Interbank rates declined in the money market as inflows from the Federal Account Allocation Committee (FAAC) helped to maintain the financial system’s liquidity.
“System liquidity was bolstered by FAAC inflows, which offset bond settlement outflows, but it remained negative,” CardinalStone Limited wrote in a note.
Money market rates have risen by double digits as a result of monetary policy rate hikes and a liquidity deficit in financial markets.

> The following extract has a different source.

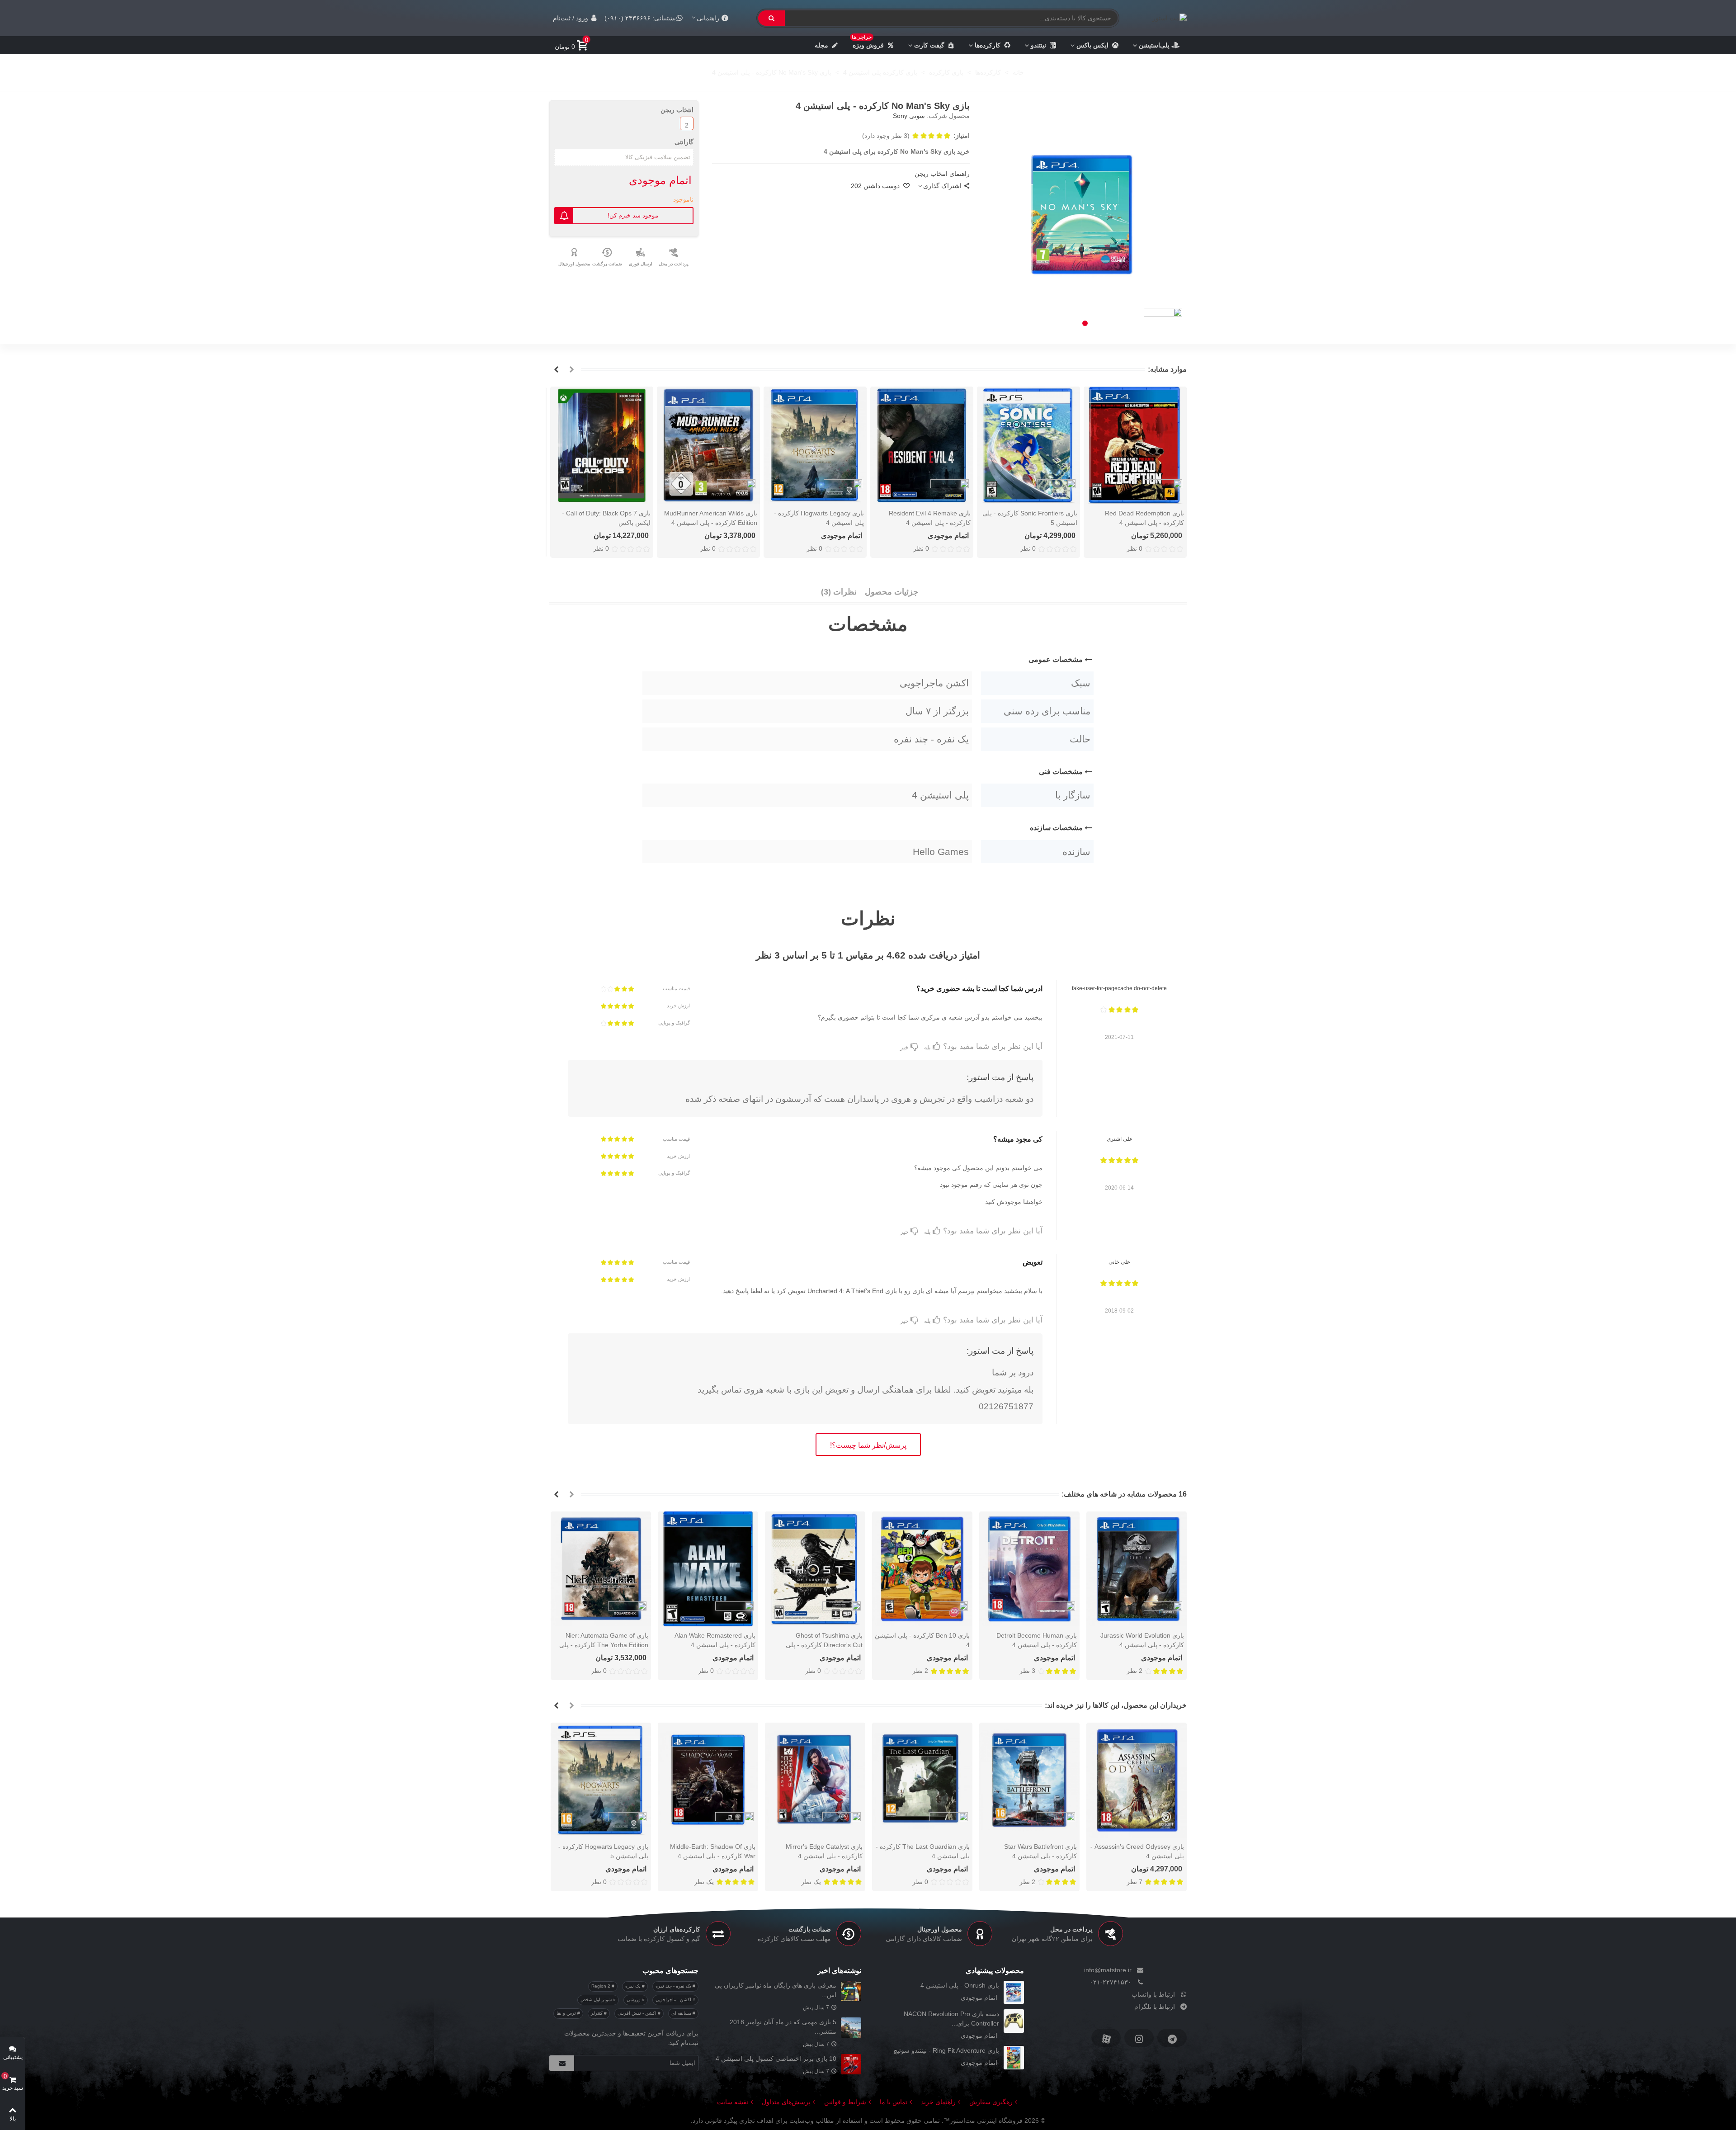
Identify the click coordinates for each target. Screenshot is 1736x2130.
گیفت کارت (929, 45)
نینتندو (1038, 45)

The rate direction has been identified as the most important factor influencing payments on banks’ money market deposits and mutual fund performance.
Due to monetary policy tightening, banks have been borrowing from the Central Bank of Nigeria’s (CBN) standing lending facility at a higher rate of 31.75%.

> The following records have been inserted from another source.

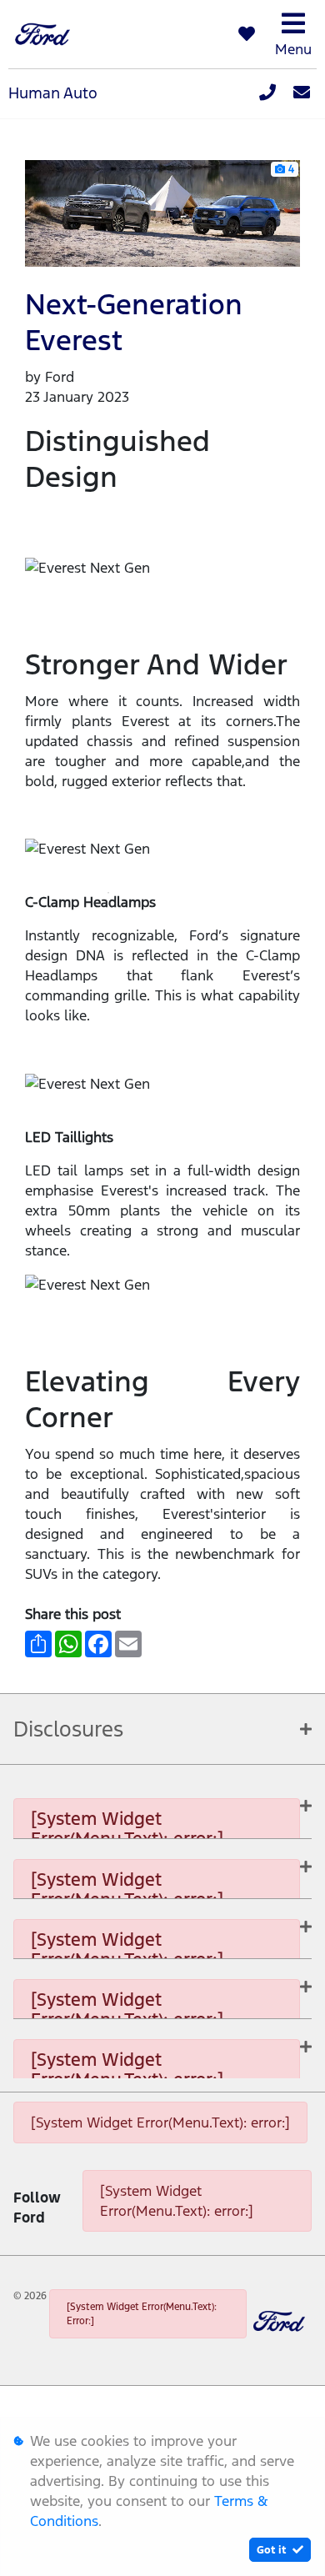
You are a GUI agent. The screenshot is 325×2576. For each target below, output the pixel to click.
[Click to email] (302, 93)
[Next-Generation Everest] (162, 212)
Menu (293, 49)
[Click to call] (267, 93)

The rates also affect local lenders cost of funds to finance operation, but analysts said banks with huge deposits based are often at an advantage.
Outflow relating to huge bets at the Debt Management Office local bonds auction on Monday dragged the liquidity balance, but FAAC credit reduced the pressure.
Interbank rates—OPR and O/N—declined by 195bps and 183bps to settle at 30.41% and 30.78%, respectively, data from the FMDQ platform confirmed.
System liquidity was bolstered by FAAC inflows, which offset bond settlement outflows, although it remained in negative territory, CardinalStone Limited said in a note.
Analysts at Cowry Asset Limited stated that there was a general decline in Nigerian interbank offered rate (NIBOR) across most maturities. However, the Overnight NIBOR rose by 0.09%, reaching 32.47%.
Elsewhere, Nigerian Interbank Treasury Bills True Yield (NITTY) experienced upward movement across most maturities, while the average secondary market yield on T-bills moderated by 0.04%, settling at 24.11%.